Vertical split

Index-based data splits, the old-fashioned way.

If you are not concerned about isolating specific categories into your datasets, an index-based "vertical" split is the most intuitive option. Here, you can simply split your data based on a ratio key in your configuration file.
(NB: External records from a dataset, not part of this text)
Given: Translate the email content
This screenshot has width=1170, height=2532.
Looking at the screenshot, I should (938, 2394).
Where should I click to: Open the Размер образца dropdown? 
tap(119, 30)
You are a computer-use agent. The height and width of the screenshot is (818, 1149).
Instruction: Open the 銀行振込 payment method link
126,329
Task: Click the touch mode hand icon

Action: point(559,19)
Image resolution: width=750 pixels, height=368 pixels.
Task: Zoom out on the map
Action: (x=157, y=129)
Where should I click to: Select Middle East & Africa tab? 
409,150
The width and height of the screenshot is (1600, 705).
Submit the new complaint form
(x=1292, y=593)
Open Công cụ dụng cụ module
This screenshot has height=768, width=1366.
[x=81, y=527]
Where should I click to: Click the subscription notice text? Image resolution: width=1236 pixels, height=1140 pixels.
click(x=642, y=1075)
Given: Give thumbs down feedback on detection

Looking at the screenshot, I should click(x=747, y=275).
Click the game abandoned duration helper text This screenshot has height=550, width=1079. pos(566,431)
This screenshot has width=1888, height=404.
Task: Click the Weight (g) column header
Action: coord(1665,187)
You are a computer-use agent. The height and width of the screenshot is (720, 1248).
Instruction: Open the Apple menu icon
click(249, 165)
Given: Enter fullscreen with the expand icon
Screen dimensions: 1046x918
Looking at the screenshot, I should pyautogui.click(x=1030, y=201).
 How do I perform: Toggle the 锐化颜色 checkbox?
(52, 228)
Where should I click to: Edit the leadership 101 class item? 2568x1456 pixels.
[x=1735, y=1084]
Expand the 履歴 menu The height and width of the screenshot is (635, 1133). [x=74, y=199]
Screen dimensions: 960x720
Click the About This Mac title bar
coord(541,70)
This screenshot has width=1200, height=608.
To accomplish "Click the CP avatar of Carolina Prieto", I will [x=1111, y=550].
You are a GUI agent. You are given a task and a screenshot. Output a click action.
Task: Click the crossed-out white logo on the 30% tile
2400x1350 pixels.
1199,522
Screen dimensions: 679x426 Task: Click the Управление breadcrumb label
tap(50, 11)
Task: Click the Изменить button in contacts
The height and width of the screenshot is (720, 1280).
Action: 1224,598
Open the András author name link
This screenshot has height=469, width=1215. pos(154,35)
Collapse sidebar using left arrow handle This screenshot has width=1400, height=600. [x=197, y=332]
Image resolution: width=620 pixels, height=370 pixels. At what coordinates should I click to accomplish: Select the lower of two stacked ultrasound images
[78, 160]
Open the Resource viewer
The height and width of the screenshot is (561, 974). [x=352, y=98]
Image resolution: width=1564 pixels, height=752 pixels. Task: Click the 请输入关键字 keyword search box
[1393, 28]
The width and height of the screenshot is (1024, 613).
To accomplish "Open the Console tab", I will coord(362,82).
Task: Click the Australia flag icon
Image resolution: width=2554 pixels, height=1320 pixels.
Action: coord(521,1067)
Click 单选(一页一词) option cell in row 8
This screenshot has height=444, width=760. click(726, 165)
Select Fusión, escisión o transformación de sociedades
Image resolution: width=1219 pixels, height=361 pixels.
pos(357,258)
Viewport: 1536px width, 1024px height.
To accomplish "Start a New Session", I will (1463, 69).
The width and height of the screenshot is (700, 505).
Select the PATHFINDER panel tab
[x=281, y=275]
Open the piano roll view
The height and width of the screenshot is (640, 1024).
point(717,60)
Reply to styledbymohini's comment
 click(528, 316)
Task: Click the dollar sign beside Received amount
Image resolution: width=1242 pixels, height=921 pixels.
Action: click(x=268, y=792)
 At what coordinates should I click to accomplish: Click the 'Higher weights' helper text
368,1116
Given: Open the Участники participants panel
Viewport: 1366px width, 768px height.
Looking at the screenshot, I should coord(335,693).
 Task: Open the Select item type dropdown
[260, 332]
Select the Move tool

A small working example of such a config is listed below.

Python SDK
YAML
Python SDK
from cengine import PipelineConfig
from cengine.utils.split_utils import index_split
# First possible way
p1 = PipelineConfig()
p1.split.index.by = 'index_col'
p1.split.index.ratio = {'train': 0.7, 'eval': 0.3}
# Second possible way
p2 = PipelineConfig()
p2.split = index_split(by='index_col', ratio={'train': 0.7, 'eval': 0.3})
YAML
split:
index:
by: 'index_col'
ratio:
train: 0.7
eval: 0.3

If no categorical split is specified, which we assume here (for such a "hybrid" split, see the Hybrid Split documentation), this config is functionally equivalent to the following:

Python SDK
YAML
Python SDK
from cengine import PipelineConfig
from cengine.utils.split_utils import index_split
# First possible way
p1 = PipelineConfig()
p1.split.index.by = 'index_col'
p1.split.ratio = {'train': 0.7, 'eval': 0.3}
YAML
split:
index:
by: 'index_col'
ratio:
train: 0.7
eval: 0.3

This is probably the most basic method of splitting your dataset. In this case, the data is indexed by a column named index_col . In this configuration, 70% of all available data points are put into the training dataset, with the remaining 30% going into the evaluation dataset. The size of the resulting split datasets can then be directly adjusted by tuning the percentages in the ratio dict.